(Available records begins)
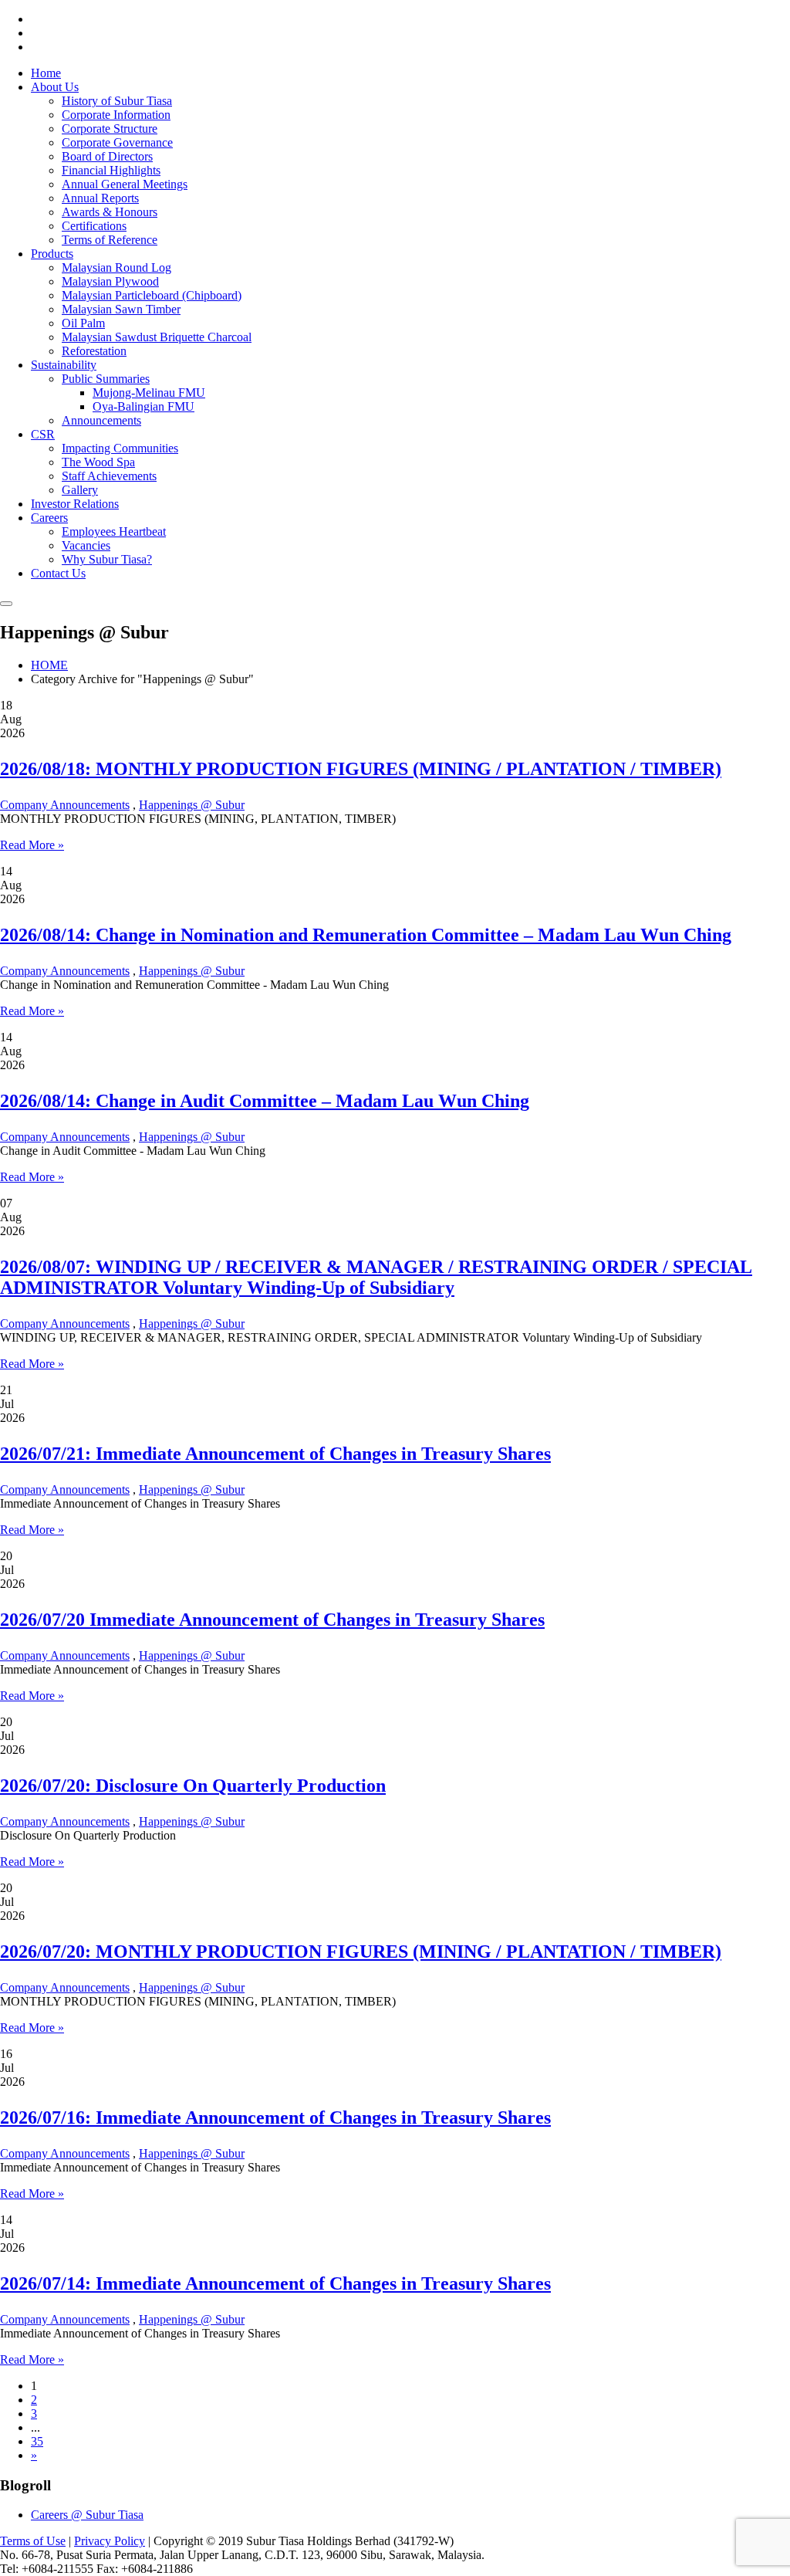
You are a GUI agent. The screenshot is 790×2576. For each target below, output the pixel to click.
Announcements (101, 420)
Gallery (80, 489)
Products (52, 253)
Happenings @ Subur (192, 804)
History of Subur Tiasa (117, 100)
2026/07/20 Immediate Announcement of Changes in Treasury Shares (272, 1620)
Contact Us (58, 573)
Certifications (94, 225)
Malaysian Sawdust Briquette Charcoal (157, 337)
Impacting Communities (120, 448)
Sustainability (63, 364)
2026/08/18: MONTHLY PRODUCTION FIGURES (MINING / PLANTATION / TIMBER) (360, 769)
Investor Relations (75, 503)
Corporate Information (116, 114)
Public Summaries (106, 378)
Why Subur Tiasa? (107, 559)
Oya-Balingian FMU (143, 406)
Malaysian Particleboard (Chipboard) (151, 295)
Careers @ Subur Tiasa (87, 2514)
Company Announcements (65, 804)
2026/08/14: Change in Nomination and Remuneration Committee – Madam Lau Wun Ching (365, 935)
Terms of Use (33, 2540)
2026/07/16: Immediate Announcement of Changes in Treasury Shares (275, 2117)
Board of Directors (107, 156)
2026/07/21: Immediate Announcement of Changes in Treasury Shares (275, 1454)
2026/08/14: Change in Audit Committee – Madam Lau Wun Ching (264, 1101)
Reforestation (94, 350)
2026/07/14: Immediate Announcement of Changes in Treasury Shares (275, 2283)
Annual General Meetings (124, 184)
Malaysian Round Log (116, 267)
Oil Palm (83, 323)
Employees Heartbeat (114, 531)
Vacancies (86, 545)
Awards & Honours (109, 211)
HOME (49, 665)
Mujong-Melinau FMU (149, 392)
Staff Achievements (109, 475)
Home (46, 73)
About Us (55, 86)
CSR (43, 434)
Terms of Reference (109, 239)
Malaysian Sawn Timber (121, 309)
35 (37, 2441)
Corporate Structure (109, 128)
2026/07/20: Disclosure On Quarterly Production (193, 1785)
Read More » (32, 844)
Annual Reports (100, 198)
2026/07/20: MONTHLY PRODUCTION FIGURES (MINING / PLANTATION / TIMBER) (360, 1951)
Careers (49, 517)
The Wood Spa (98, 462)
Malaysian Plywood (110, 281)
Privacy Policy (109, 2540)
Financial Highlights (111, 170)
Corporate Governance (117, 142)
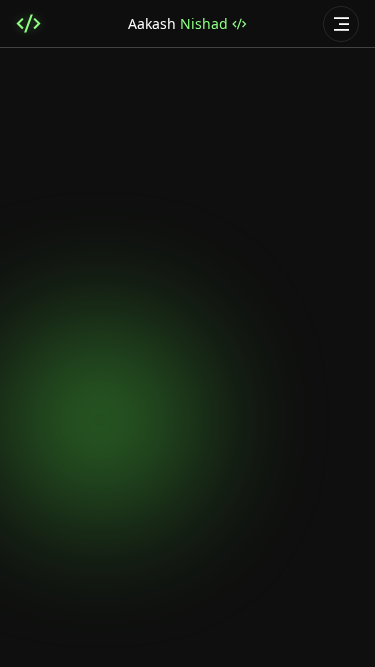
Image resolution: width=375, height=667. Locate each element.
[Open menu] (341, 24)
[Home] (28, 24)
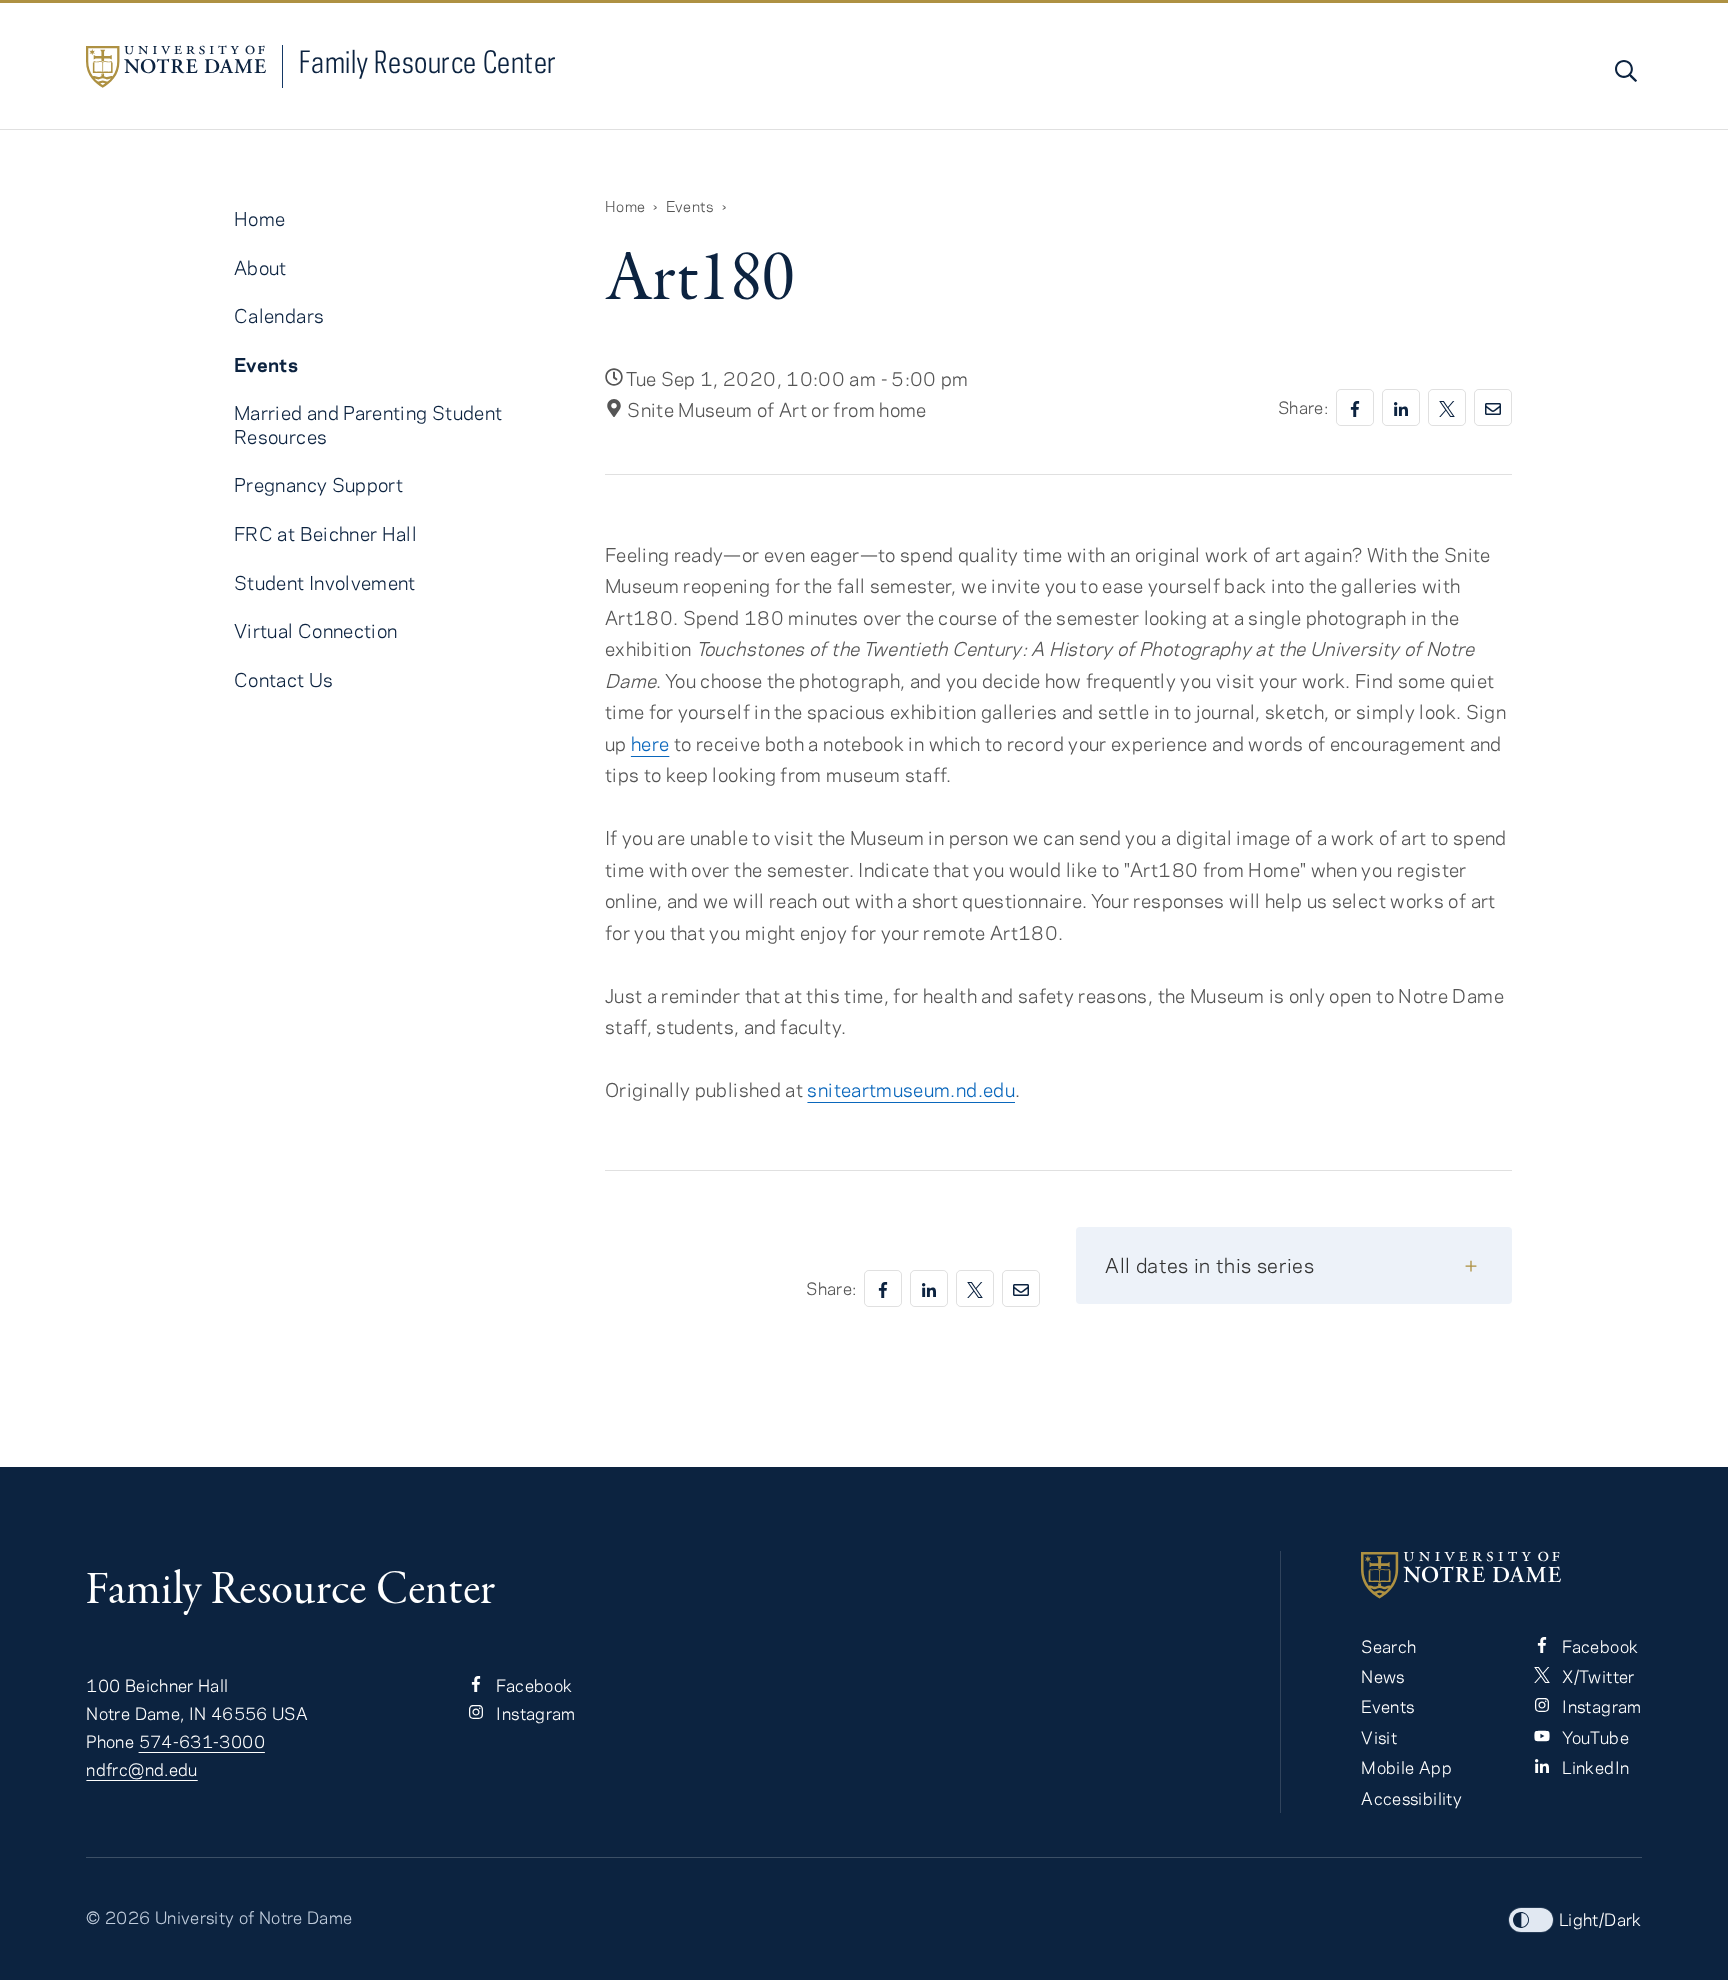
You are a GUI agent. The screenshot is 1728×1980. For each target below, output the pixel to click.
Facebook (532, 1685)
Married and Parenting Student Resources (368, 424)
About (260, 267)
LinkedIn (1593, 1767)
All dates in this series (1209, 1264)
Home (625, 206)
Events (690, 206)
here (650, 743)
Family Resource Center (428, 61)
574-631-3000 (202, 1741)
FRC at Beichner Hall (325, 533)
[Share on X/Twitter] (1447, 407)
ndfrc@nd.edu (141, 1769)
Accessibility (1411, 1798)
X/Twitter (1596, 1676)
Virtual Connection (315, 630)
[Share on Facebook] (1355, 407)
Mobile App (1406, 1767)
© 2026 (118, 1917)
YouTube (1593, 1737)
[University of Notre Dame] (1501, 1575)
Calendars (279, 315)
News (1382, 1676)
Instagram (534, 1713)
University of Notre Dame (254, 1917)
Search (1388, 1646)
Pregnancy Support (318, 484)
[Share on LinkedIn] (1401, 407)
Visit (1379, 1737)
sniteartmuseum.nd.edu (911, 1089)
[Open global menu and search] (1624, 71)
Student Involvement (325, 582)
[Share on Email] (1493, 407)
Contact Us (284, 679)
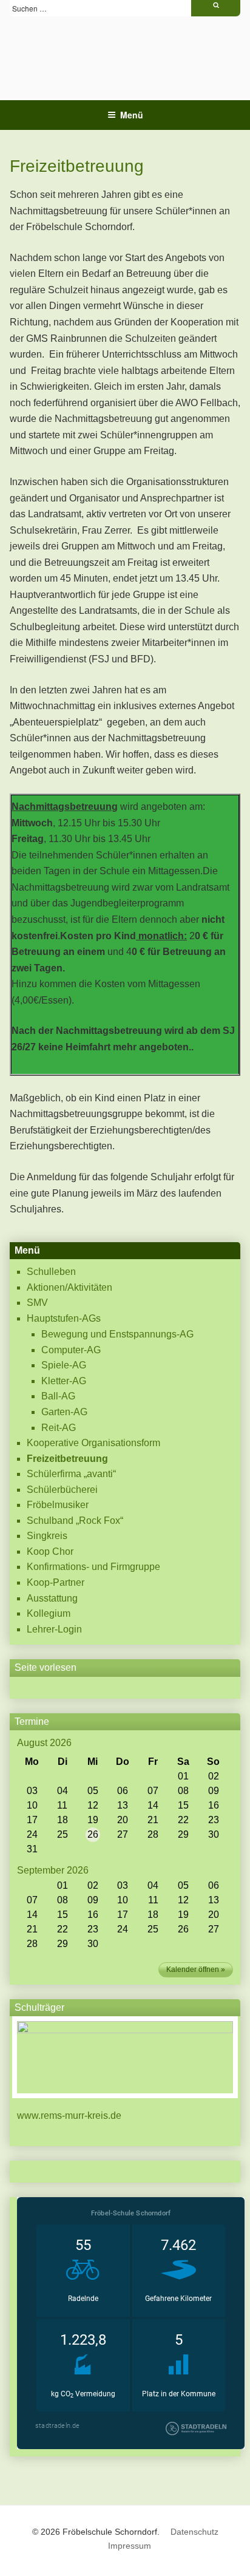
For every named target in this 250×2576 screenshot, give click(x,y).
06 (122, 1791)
(Available records ends)
Your assignment: Lines containing the word "PLANTATION" are to be pulled from the records and copied.

Exercise response:
2026/08/18: MONTHLY PRODUCTION FIGURES (MINING / PLANTATION / TIMBER) (360, 769)
2026/07/20: MONTHLY PRODUCTION FIGURES (MINING / PLANTATION / TIMBER) (360, 1951)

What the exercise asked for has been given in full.